Enhanced User Rights Under Data Protection Laws
Conversely, the ruling provided strong support for the rights of users and customers when dealing with companies regarding their data. The personal data protection principles stipulated in Law No. 151 of 2020 and other related laws have now become directly enforceable in court by affected individuals, not just through regulatory mechanisms or administrative complaints. Here are the most significant impacts in this regard:
- Any user whose data with a telecom company has been leaked or violated can now reference this judgment as a precedent and demand full compensation for any damages incurred. The current judgment will also serve as a reference in lawyers’ briefs and documents in similar cases in the future.
- The ruling confirmed that moral damage resulting from privacy violations is recognized and compensable once the company’s responsibility is proven. This guarantees users the right to compensation for the psychological and moral harm they may suffer due to their data being leaked.
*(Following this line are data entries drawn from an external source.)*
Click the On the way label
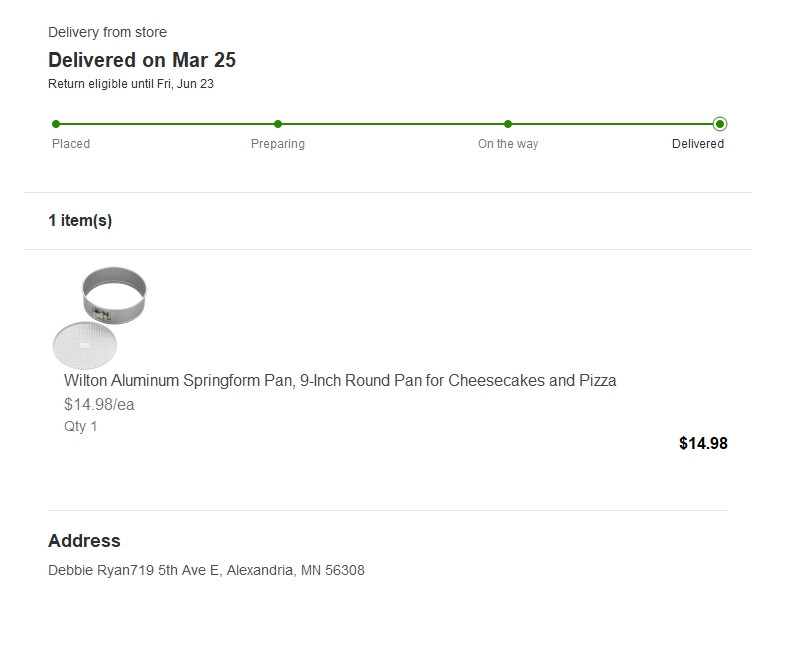 (x=508, y=144)
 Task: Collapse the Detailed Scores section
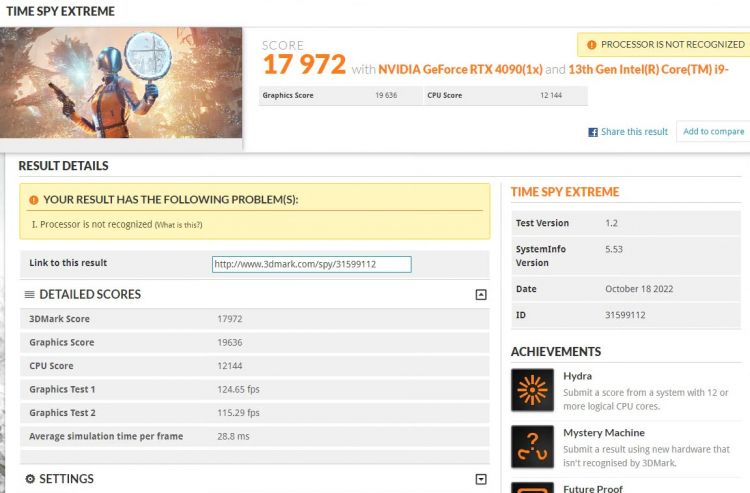481,295
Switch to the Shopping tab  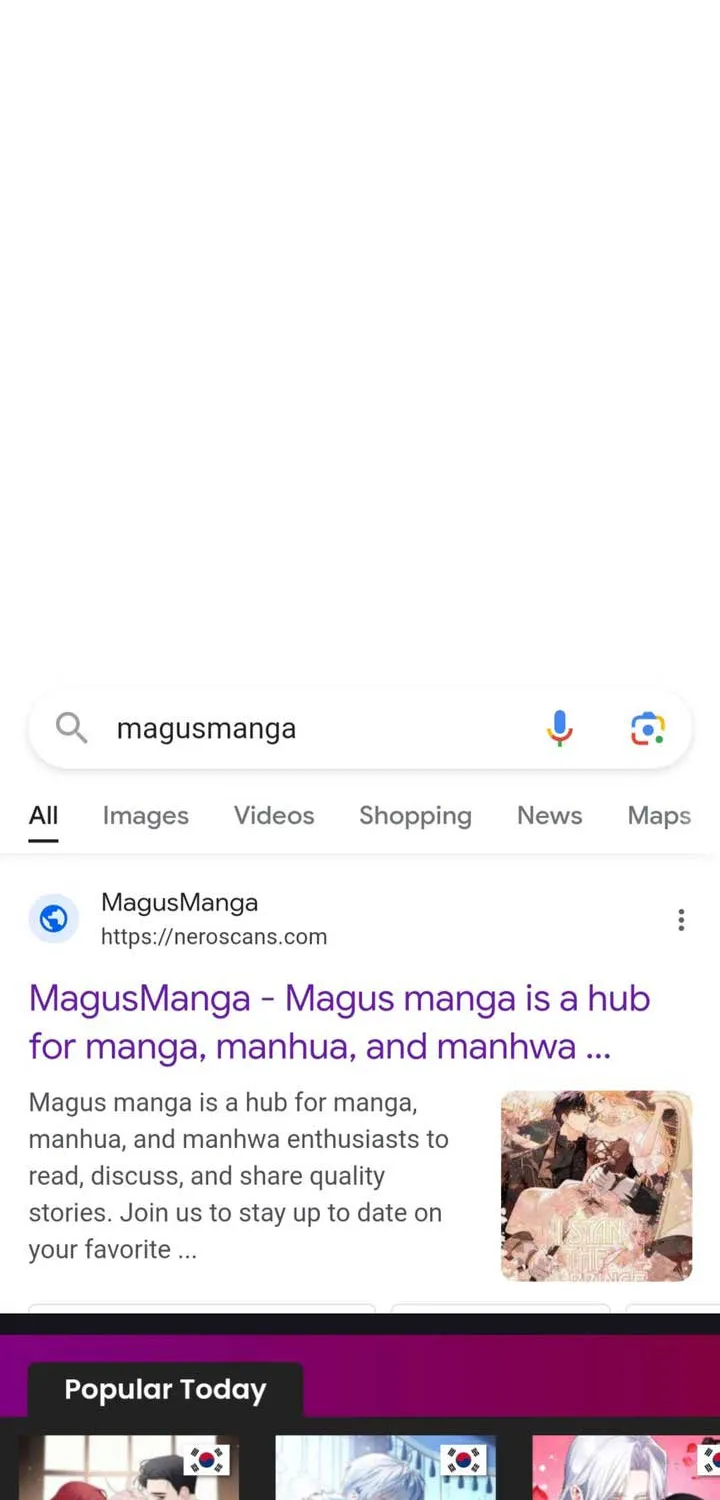point(415,816)
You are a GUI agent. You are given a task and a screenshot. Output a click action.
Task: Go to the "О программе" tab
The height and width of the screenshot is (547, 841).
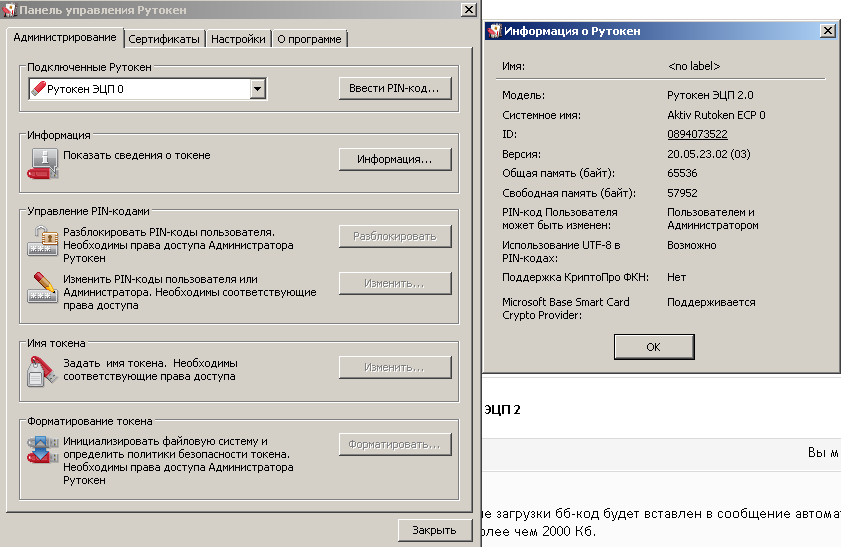(x=309, y=39)
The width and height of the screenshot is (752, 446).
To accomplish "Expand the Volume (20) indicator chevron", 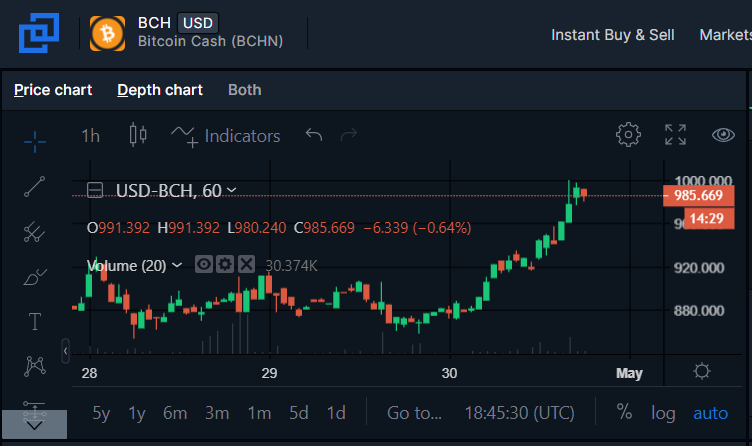I will (x=177, y=265).
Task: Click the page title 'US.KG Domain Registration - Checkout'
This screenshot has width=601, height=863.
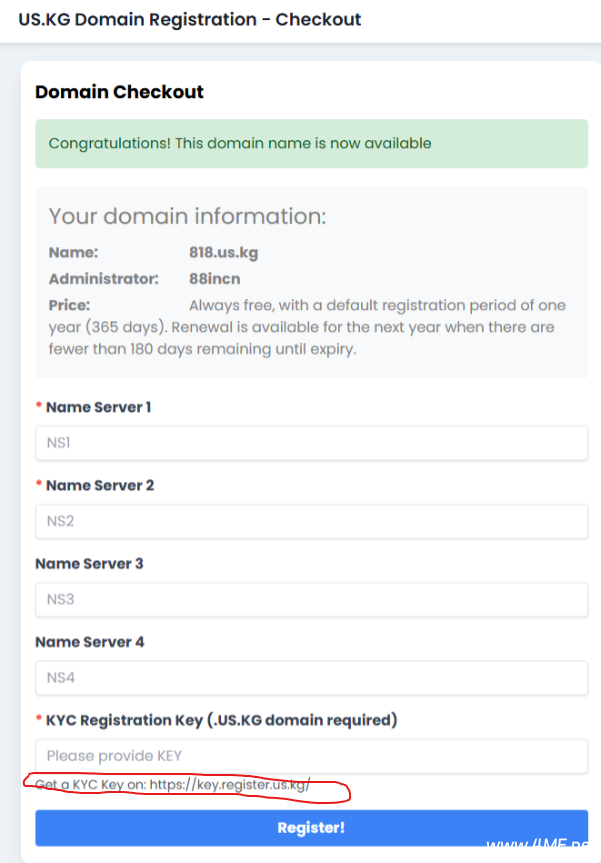Action: pyautogui.click(x=190, y=19)
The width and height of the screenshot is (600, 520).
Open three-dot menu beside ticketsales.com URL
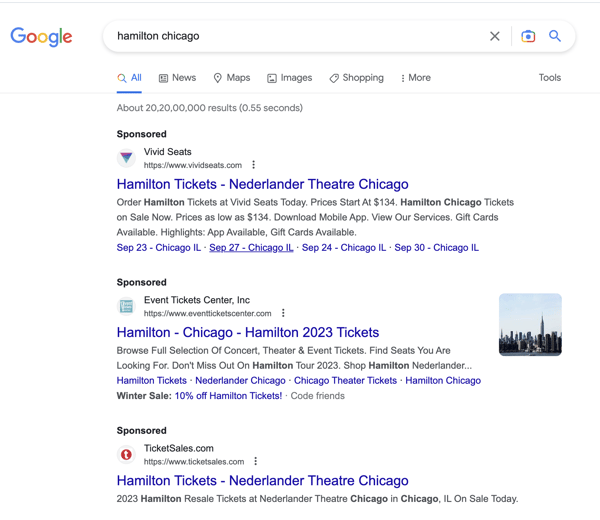coord(256,461)

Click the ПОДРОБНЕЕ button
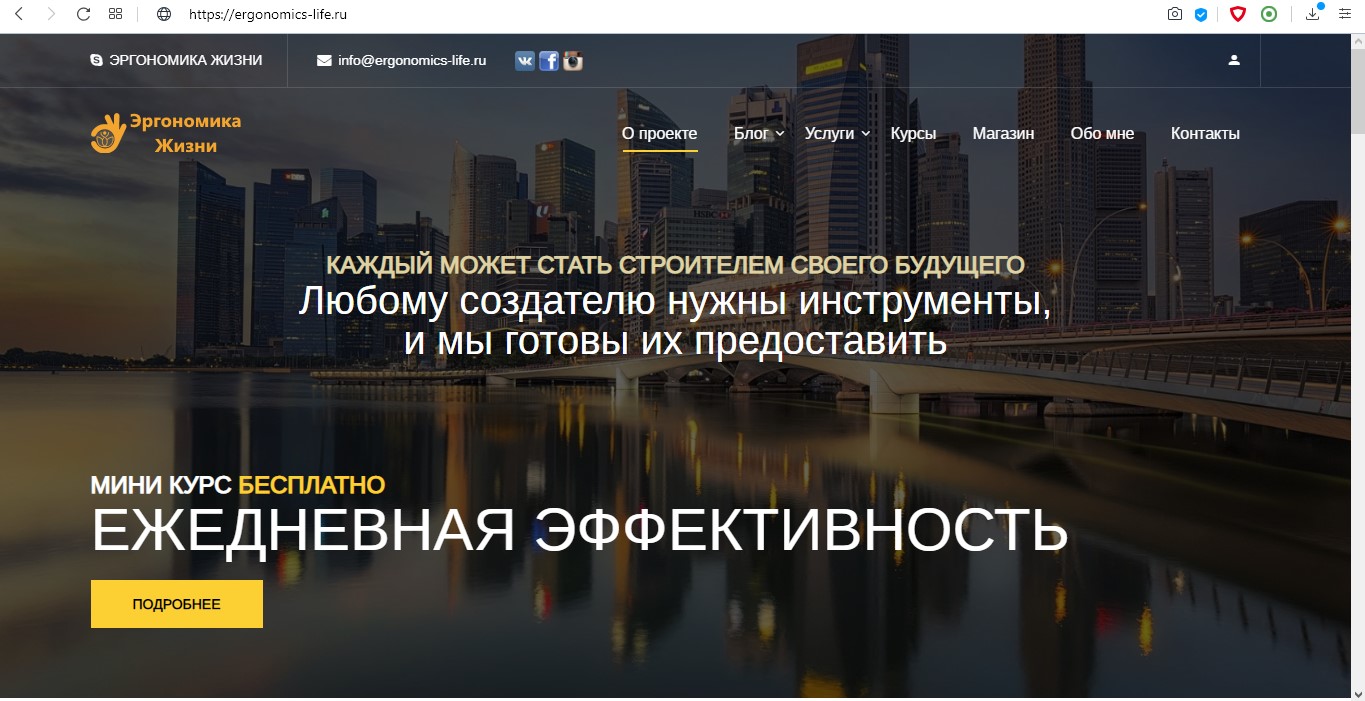click(x=176, y=603)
- The judgment also affirmed the user’s right to obtain a copy of their contract and subscription documents from the company. If the company refuses to provide these, as Orange did, this refusal will be considered evidence against the company, not the customer. Users can report this to regulatory bodies or the judiciary to compel the company to hand over the documents. This enhances transparency and gives the consumer leverage to prove their rights.
- The judgment shows that the Personal Data Protection Law can be enforced in court, even without its executive regulations or the full powers of the Personal Data Protection Center. Through general principles and tort liability rulings, the judiciary has bridged this gap and protected the disputed right. This lays an essential foundation for when administrative mechanisms (such as fines and penalties stipulated in the law) are activated, allowing them to integrate with civil compensation.
In conclusion, the Alexandria Economic Court’s ruling marks a turning point in protecting digital private life. The judgment enshrined the principle of serious accountability for telecommunications service providers regarding any action that infringes upon fundamental user rights.
It also linked the provisions of modern laws with the spirit of the Constitution in protecting the human dignity of citizens in cyberspace. Furthermore, the ruling established the ability to rely on the Personal Data Protection Law, which has been inactive since its issuance in 2020 due to delays in issuing its executive regulations.